LESLIE: Out in Florida, Timmy’s got fiberglass doors on his mind. What can we do for you?
TIMMY: Well, I’ve got – I bought this door and it’s fiberglass and it’s black (inaudible) leaded glass; a real nice door. And the problem is I don’t know how to finish it because we didn’t get it in a – it’s not pre-hung because of my – I didn’t want to rip out all my door jambs because of where the door is located.
TIMMY: So I got the door – just the door. And the outside edge is wood and it’s – but it’s fiberglass. And I’m – it’s been laying on these two sawhorses for about a couple of months because I’m not really sure how to finish it and seal up the wood.
TOM: Does it have a graining to it? Or does it have a – is it smooth?
TIMMY: Yeah, it’s got a grain. It’s made to look like wood.
TOM: Well, there’s a couple of things that you can do. First of all, know that you’re only doing this for cosmetic reasons. You don’t need to, you know, stain it for structural reasons because it’s plastic; it’s fiberglass.
TOM: But if you’re going to paint it, then I want you to use a primer first and then a regular topcoat. Would you rather see it to be stained?
TIMMY: I would rather see it stained. I’d like to have it match some trim work I did …
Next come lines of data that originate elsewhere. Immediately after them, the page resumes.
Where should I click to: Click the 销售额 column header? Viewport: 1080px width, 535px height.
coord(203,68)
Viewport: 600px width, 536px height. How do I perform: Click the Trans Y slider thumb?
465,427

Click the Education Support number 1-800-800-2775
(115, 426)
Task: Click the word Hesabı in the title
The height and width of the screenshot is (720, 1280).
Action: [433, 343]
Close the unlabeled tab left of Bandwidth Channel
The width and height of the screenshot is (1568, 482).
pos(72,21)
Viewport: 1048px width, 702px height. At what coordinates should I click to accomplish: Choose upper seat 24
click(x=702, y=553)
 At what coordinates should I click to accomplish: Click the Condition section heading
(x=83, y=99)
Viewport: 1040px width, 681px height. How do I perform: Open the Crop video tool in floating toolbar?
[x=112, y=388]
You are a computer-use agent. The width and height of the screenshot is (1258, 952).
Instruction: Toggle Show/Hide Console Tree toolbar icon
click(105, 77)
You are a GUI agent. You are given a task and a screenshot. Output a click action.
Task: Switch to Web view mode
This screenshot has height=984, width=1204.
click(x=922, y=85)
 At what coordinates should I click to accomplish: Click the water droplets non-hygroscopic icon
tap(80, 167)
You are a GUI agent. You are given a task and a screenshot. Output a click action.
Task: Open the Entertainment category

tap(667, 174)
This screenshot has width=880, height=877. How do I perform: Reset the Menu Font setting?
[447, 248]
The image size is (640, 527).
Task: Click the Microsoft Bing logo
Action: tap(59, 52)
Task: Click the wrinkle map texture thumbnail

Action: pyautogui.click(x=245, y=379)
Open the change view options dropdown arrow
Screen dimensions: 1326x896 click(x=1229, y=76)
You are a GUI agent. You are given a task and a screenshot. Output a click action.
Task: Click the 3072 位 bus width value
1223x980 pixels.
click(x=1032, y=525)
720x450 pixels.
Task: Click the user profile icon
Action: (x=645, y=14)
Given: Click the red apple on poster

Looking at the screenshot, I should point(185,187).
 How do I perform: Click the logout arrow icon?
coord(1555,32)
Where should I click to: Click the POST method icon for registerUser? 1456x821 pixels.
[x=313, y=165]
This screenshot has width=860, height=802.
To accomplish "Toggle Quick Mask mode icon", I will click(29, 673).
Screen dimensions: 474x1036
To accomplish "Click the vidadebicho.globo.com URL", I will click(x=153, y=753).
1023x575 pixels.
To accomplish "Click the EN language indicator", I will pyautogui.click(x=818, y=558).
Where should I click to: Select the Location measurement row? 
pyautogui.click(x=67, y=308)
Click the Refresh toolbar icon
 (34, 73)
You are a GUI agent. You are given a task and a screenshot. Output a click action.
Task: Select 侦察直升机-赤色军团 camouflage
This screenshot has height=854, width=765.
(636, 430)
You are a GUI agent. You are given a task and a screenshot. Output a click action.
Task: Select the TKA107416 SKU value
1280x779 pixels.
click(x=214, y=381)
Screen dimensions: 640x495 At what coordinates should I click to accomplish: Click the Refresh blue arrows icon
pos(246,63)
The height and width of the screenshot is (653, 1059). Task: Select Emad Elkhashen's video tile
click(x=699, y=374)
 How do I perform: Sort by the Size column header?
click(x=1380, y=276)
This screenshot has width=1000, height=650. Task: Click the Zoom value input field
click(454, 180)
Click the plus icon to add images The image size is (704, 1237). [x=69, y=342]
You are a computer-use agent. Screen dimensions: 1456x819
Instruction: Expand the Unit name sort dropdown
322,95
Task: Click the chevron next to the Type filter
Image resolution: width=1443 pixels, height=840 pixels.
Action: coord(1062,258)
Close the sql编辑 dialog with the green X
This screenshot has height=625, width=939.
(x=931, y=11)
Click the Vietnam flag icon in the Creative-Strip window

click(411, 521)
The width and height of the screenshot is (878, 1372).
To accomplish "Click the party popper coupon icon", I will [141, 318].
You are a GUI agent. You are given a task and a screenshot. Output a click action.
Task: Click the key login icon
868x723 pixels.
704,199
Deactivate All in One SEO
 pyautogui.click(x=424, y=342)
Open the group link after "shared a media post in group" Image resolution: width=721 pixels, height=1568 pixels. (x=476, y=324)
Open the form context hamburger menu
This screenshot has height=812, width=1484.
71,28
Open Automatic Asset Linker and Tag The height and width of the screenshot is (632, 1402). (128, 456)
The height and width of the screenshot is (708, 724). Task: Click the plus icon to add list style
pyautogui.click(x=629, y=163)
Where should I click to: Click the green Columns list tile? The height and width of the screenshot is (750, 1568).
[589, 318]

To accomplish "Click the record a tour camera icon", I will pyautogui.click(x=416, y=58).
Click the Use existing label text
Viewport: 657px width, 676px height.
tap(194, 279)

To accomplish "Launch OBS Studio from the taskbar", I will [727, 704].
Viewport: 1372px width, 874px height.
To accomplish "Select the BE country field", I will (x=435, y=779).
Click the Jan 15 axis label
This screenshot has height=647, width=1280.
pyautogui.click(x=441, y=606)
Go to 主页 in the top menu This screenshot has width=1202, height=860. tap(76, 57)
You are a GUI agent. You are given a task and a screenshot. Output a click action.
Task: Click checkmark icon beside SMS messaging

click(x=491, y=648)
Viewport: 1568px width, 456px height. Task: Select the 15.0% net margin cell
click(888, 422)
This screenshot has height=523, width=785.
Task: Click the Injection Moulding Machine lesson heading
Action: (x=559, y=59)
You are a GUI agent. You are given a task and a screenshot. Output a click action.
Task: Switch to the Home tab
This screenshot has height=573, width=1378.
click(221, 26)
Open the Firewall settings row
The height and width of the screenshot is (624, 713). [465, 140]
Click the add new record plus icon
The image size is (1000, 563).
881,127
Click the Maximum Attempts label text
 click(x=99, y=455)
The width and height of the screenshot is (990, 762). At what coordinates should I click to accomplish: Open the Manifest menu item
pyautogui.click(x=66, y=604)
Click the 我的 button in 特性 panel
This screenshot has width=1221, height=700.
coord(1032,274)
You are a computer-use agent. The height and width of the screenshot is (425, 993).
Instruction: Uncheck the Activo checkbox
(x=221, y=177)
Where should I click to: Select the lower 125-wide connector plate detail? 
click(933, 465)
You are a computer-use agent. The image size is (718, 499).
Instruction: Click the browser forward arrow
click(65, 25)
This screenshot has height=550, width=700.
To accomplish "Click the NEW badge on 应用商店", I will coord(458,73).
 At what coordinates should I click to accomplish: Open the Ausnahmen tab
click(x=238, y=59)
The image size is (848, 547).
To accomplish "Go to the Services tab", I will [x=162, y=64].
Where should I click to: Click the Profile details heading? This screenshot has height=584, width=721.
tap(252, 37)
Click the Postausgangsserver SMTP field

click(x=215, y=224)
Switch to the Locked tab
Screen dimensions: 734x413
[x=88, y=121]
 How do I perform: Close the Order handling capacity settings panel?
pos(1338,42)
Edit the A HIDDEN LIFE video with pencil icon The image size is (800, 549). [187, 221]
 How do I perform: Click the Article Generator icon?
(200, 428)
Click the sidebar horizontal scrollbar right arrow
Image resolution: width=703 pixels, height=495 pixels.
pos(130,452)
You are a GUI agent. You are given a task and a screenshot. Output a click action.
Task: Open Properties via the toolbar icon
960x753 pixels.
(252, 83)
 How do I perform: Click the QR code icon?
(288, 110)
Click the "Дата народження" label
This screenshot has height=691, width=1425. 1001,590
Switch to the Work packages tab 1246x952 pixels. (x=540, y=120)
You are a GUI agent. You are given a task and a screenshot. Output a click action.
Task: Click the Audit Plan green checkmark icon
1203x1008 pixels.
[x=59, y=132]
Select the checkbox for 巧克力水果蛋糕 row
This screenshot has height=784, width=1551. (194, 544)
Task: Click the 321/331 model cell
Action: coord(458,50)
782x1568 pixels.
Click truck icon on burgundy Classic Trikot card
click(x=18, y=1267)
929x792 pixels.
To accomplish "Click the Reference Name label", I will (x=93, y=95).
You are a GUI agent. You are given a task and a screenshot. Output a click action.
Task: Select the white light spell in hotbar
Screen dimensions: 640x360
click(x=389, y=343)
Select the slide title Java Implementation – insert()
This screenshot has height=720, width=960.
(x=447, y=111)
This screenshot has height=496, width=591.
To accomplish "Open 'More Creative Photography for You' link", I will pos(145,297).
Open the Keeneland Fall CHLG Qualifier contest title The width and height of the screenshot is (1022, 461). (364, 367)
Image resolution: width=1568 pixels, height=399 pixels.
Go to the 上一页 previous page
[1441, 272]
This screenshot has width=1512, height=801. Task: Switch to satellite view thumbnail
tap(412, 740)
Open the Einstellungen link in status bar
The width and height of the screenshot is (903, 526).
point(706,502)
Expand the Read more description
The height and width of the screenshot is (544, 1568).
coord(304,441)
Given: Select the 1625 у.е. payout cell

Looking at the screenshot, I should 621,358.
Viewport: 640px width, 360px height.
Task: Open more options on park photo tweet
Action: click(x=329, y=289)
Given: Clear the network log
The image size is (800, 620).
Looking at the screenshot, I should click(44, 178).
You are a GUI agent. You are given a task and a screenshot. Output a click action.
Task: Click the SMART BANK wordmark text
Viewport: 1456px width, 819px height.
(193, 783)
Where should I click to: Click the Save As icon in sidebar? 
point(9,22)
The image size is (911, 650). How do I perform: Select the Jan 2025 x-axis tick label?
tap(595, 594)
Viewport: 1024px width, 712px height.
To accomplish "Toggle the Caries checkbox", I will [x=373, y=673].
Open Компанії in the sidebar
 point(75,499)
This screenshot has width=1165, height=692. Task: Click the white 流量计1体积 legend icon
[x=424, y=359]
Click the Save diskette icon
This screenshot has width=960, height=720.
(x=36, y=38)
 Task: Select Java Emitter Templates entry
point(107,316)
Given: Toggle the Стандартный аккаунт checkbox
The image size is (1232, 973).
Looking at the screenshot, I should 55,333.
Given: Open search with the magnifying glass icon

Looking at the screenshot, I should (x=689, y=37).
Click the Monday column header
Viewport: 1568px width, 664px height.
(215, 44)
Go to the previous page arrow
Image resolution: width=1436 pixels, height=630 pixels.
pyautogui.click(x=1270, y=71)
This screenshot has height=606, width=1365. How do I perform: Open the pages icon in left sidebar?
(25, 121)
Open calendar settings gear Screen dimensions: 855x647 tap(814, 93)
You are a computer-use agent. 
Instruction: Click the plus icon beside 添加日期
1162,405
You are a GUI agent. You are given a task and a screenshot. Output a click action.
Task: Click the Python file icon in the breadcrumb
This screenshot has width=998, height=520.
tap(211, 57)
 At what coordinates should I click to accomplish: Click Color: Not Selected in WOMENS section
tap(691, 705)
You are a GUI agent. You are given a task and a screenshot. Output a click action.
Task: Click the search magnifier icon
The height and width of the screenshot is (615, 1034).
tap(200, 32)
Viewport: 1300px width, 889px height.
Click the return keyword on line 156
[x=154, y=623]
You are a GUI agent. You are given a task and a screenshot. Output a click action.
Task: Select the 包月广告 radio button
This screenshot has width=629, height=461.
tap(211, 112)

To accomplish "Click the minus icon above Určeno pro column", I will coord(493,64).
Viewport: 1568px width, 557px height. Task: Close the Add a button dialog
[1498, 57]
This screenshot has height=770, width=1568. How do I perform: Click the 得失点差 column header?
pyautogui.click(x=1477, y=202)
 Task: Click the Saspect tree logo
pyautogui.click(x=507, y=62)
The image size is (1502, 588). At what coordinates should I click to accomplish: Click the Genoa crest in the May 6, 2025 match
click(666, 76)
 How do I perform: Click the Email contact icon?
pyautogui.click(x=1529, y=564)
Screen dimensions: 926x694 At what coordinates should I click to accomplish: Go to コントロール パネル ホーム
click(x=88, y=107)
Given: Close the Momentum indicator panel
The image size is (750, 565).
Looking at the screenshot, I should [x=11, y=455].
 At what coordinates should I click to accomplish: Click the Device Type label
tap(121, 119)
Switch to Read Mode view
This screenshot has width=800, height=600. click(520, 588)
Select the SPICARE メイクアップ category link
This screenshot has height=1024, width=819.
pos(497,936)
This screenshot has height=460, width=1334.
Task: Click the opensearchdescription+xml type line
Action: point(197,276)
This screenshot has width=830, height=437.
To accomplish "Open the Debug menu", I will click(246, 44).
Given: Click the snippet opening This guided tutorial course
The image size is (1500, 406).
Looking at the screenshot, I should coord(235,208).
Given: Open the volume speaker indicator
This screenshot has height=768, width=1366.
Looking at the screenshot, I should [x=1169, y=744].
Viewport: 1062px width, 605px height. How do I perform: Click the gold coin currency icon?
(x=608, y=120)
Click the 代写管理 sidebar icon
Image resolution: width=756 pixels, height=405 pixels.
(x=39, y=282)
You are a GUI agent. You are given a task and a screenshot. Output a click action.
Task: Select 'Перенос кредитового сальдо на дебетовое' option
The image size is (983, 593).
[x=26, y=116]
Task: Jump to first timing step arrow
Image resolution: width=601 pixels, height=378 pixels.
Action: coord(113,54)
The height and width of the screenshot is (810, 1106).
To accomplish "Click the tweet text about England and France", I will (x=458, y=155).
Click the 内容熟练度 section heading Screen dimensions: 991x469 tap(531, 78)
TOM: You want to go – there’s a number of different fiberglass door manufacturers out there. There’s JELD-WEN – J-E-L-D-W-E-N. There’s Therma-Tru – T-h-e-r-m-a-T-r-u. And they’re going to – they have stain kits for fiberglass doors because the staining material itself is different than the actual stain that you would use for wood.
TOM: And the difference is that wood stain has a lot of pigment in it. But the fiberglass door stains have very little pigment in it. And it looks real good. It has just enough pigment to give you the differentiation in the colors, but not enough to look muddy. You follow me?
TOM: Because it’s not absorbent. You can’t use a standard …
LESLIE: It just sits on top.
TOM: Yeah. And it looks sticky.
TIMMY: And you layer it like you do regular stain, to get it darker so you can adjust the shade?
TOM: No, you actually buy the physical color that you want.
TOM: And it will have a little bit of deflection but it’s not as much as wood. OK? It’s not like you put on multiple coats.
TIMMY: (overlapping voices) What about the wood on the outside.
TOM: Then that you can probably simply stain with the same material or, if it turns out too light, you could use a tad – a bit of wood stain on that. Just mask off the other edges.
TOM: And then, you know, once you’re done with the wood stain, you can put a layer of polyurethane just on the wood – on the wood edge itself. But the reason that wood is there – because that gives you the ability to adjust it a bit. You know, you can sand it, you can plane it and make it fit. But remember, the key of the fiberglass stain is to use one that’s designed just for fiberglass and not for wood; otherwise, it’s just not going to look right. OK?
LESLIE: And Tim, remember, when you’re working with the wood surfaces around the door, if you’re trying to layer stain and match up a stain to the – whatever fiberglass stain color you’re going to get, if you buy a stain that’s either a gel stain or something that already has the finish mixed into it, don’t do it. Because if you try to layer one layer over another to get a deeper color – especially if it has a finish built into it – it’s not going to layer properly and it’s going to look very muddy as well. So make sure you buy the proper thing if you’re trying to layer to get a good color.
TOM: I would go direct to the door manufacturers because it’s not going to be one that you’re going to find over the counter, so to speak.
Tim, thanks so much for calling us at 888-MONEY-PIT.